Store backups outside the live disk. A local copy on the same volume does not protect against a machine or volume loss.

  1. Configure each member with a persistent dataDir.
  2. Configure loomcache.persistence.backup-dir on a different disk or mounted object-store path.
  3. Set loomcache.persistence.hot-backup-interval-seconds for periodic Hot Backup, or trigger CacheNode.triggerHotBackup() from an operator hook.
  4. Keep regular filesystem backups of the full dataDir tree, including WAL segment sidecar files and snapshot files.
  5. After every backup job, verify that the copied tree contains the node’s WAL directory, snapshots/, and checksum sidecars. For Hot Backup, verify the newest hot-backup-<nodeId>-<timestamp>.properties manifest and every referenced group snapshot file.

Replace one dead machine when quorum survived

Section titled “Replace one dead machine when quorum survived”

Use this path when the cluster still has a majority and is serving traffic.

  1. Confirm the failed member is absent from /api/cluster/status or the management dashboard.
  2. Provision a replacement host with the same LoomCache version, port configuration, TLS/security material, and nodeId as the failed member.
  3. Restore the failed member’s most recent dataDir backup to the same configured path on the replacement host.
  4. Preserve ownership and permissions for the process user.
  5. Start the replacement member.
  6. Watch startup logs for snapshot load, WAL replay, and Raft metadata validation. Startup must fail closed on corrupt WAL/snapshot data; do not delete files to make the node boot unless you intentionally choose partial recovery.
  7. Wait for the member to appear in cluster status and for partition migration/backup-promotion metrics to settle.
  8. Run read checks for critical maps and a low-risk write/read smoke test.

If no dataDir backup exists but the cluster still has quorum, start a clean replacement with the intended nodeId only after confirming the remaining members own the latest committed data.
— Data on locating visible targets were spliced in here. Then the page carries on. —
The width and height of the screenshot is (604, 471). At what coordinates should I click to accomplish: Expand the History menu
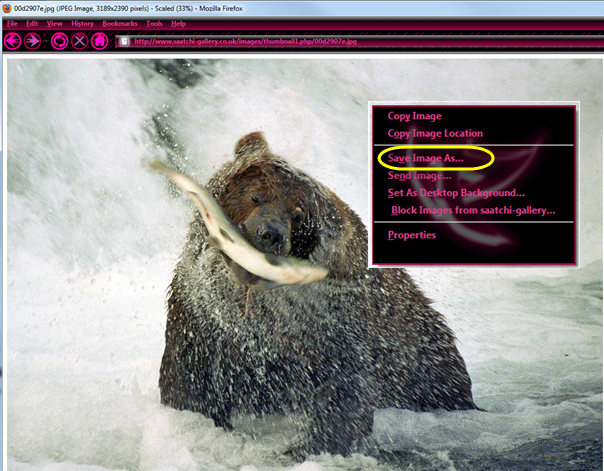83,23
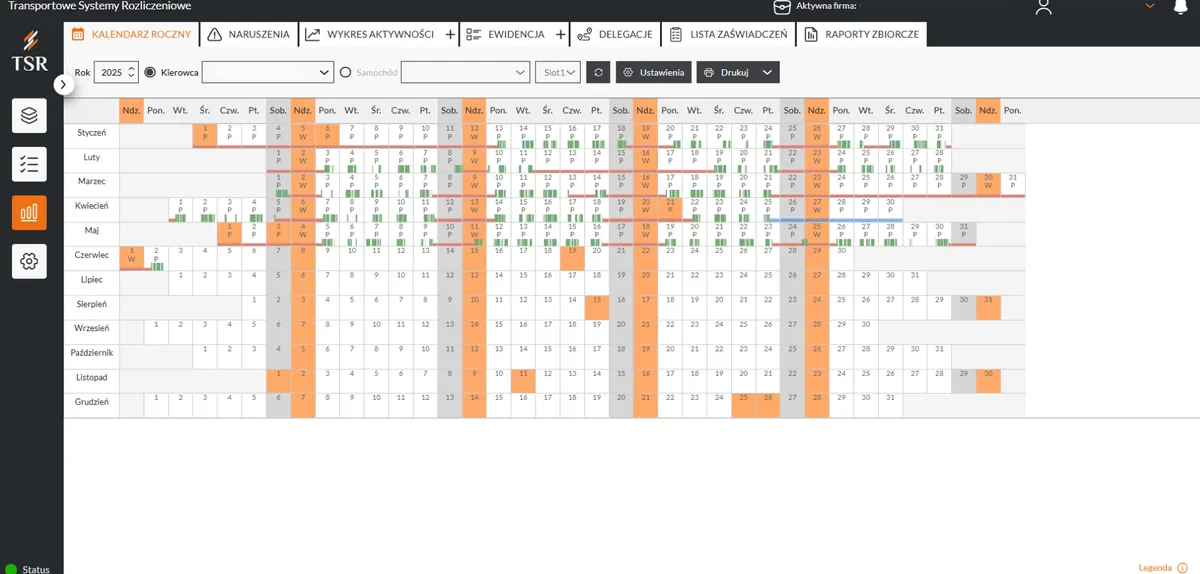
Task: Click the plus icon after Wykres Aktywności
Action: (x=449, y=34)
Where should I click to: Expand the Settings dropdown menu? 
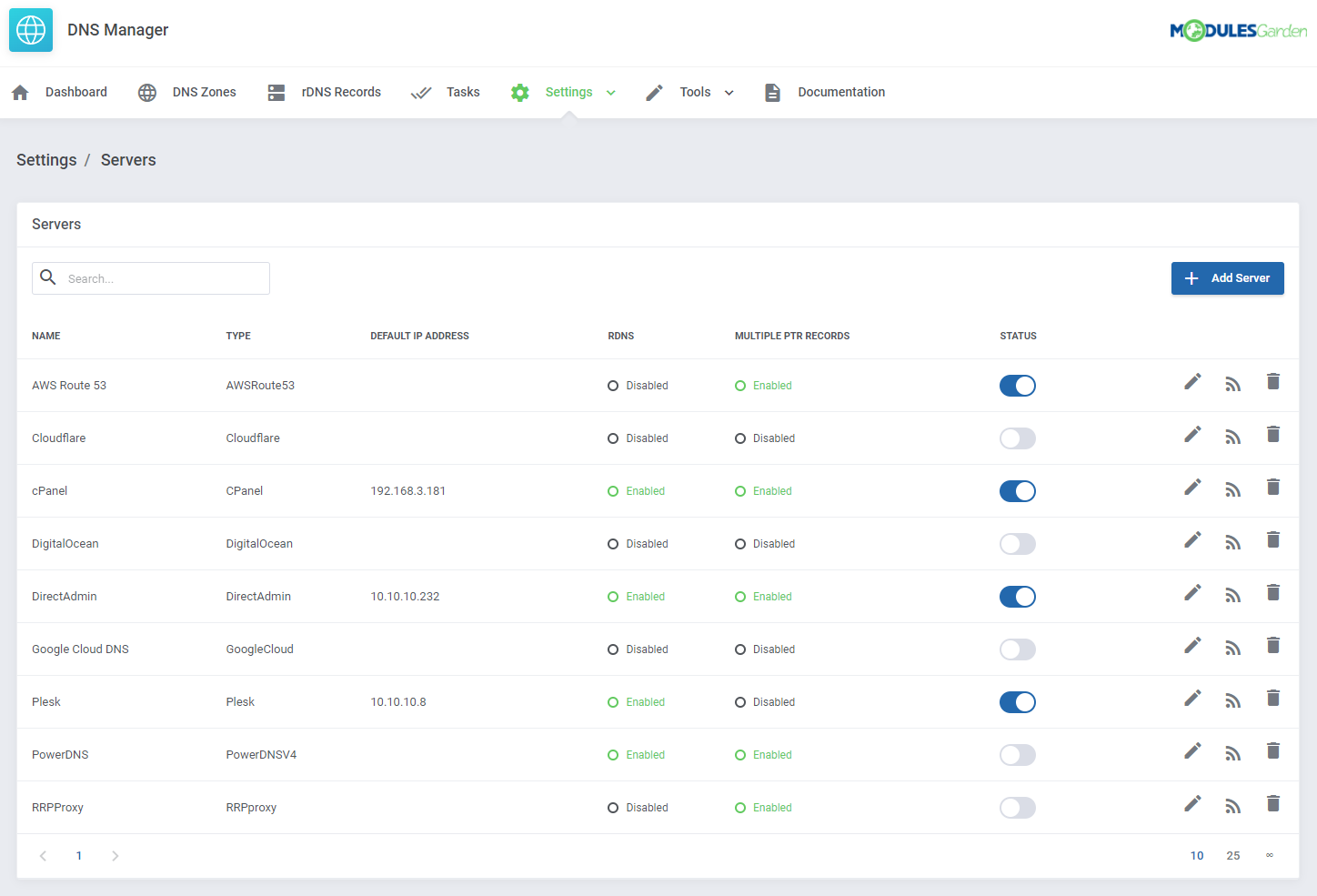[x=610, y=92]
The cluster will rebuild ownership through normal membership and migration flows; the lost node-local WAL cannot be reconstructed on disk.

Use this path when too many machines died for the remaining cluster to make progress.

  1. Stop every surviving member to prevent mixed old/new recovery attempts.
  2. Pick a consistent backup point across enough members to form a majority. Prefer backups taken from the same maintenance window.
  3. Restore each selected member’s full dataDir backup to a replacement host with the same nodeId.
  4. Start only the restored majority first.
  5. Verify Raft startup, cluster state, and data smoke tests before admitting extra clean members.
  6. After the restored majority is healthy, add remaining members one at a time and let migration finish between adds.

Use cluster-data-recovery-policy=FULL when you require every persisted group to validate before startup. Use PARTIAL_MOST_RECENT or PARTIAL_MOST_COMPLETE only during an explicit incident response where availability is more important than rejecting an incomplete local recovery.

  • Latest backup timestamp is within the recovery point objective.
  • nodeId in configuration matches the restored data directory.
  • WAL .checksum sidecars and snapshot files are present.
  • Startup logs show successful snapshot load and WAL replay, or a deliberate partial-recovery decision.
  • Cluster state is ACTIVE.
  • Partition migration has no active failures.
  • Critical maps/lists/queues pass read checks.
  • A low-risk write/read smoke test succeeds after the member rejoins.

If validation fails, stop the replacement member, move the attempted dataDir aside, restore the previous known-good copy, and start again. Keep the failed attempt for forensic analysis; it contains the WAL/snapshot evidence needed to debug corruption or version-mismatch failures.